Schriftliche Aufgabe: Gib den Forenthread zur Schnurwahl von "## grubenreiner (22." bis "mehr machbar ist." wieder und benenne dabei "Boot" in "Schlauchboot" um.

Dokumenttext:
________________

# Die Schnur "Glaubensfrage" Mono vs. geflecht auf Kaprfen?



## Goldrush (22. Dezember 2015)

Servus zusammen, 

der ein oder andere wirds sich nun Popcorn holen und zurück lehnen, aber für mich stellt sich aktuell die Frage, mit welchen Schnüren ob mono oder geflochten Ihr auf Karpfen gute / schlechte Erfahrungen gemacht habt?

Da ich mir für 2016 neue Rollen sowie neue Ruten zugelegt habe bin ich auf der Suche nach der richtigen Schnur. Habe schon viel über die Climax - Cult Camou Mask Sinking Braid gelesen und diese wäre nun eigentlich Favorisiert worden. 

Es streiten sich bei dem Thema ja die Geister, dennoch würde ich gern eure Erfahrungen mit mono / geflecht Schnüren erfahren.


Bin auf eure Meinungen und evtl. Schnurempfehlungen gespannt. 

*Eckdaten zur Fischerei zum verwendeten Material:*

*Rolle:* Shimano Medium Baitrunner XTA LC
*Rute:* Free Spirit CTX in 12ft und 2,75lbs

Gefischt wird auf mittlere bis etwas weitere Distanzen von 30/40m bis max. 80/90m
Montagen werden zu 99% ausgeworfen und nicht ausgelegt
Strömung am Wasser leicht bis mittel
Gewässer ist See und Fluss

Sind sinkende Schnüre vorteilhafter oder haben diese wieder nachteile beim werfen, aufgrund der anderen Felchtung (Felchtbild rund/eckig)?
Kräuseln sich mono Schnüre zu stark hat man doch auch wieder probleme beim Auswerfen und und und.. Fragen über Fragen.


Bin auf eure Infos und Meinungen gespannt #6


----------



## grubenreiner (22. Dezember 2015)

*AW: Die Schnur "Glaubensfrage" Mono vs. geflecht auf Kaprfen?*

Mono ist aufgrund seiner besseren Abriebsfestigkeit mein Sieger in dieser Frage. Für 99% der Situationen ist mir Mono lieber, abriebfester, garantiert sinkend, Drillpuffer.

Geflecht kommt nur in Frage wenn wirklich elend weit mit dem Boot rausgeschleppt wird und mit Mono aufgrund der Dehnung einfach keine ordentliche Bißanzeige mehr machbar ist.

________________

Bereitgestellte Daten:
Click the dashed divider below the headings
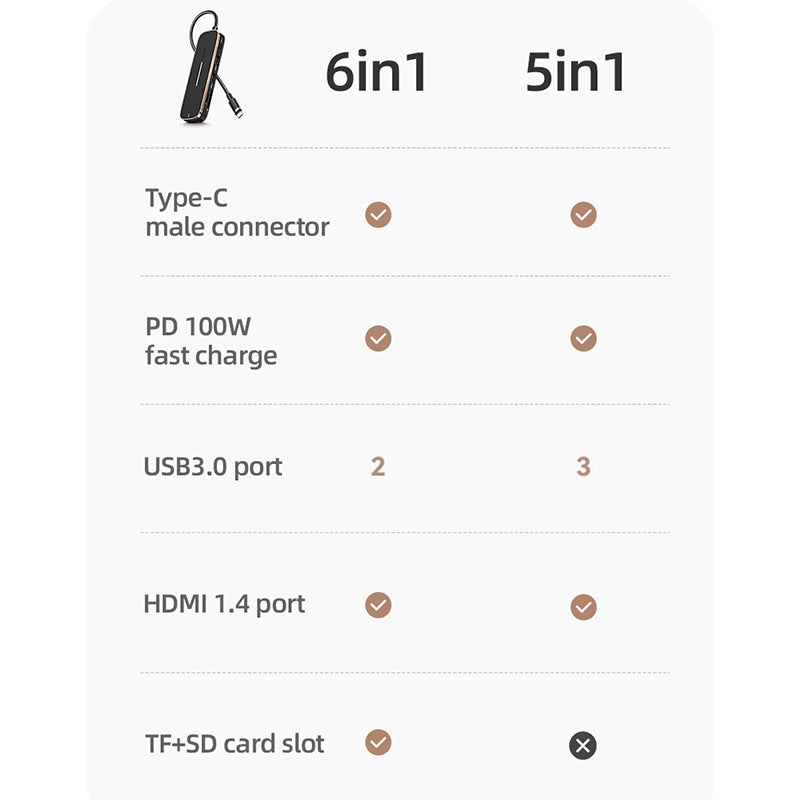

________________

Endgültige Antwort:
## grubenreiner (22. Dezember 2015)

*AW: Die Schnur "Glaubensfrage" Mono vs. geflecht auf Kaprfen?*

Mono ist aufgrund seiner besseren Abriebsfestigkeit mein Sieger in dieser Frage. Für 99% der Situationen ist mir Mono lieber, abriebfester, garantiert sinkend, Drillpuffer.

Geflecht kommt nur in Frage wenn wirklich elend weit mit dem Schlauchboot rausgeschleppt wird und mit Mono aufgrund der Dehnung einfach keine ordentliche Bißanzeige mehr machbar ist.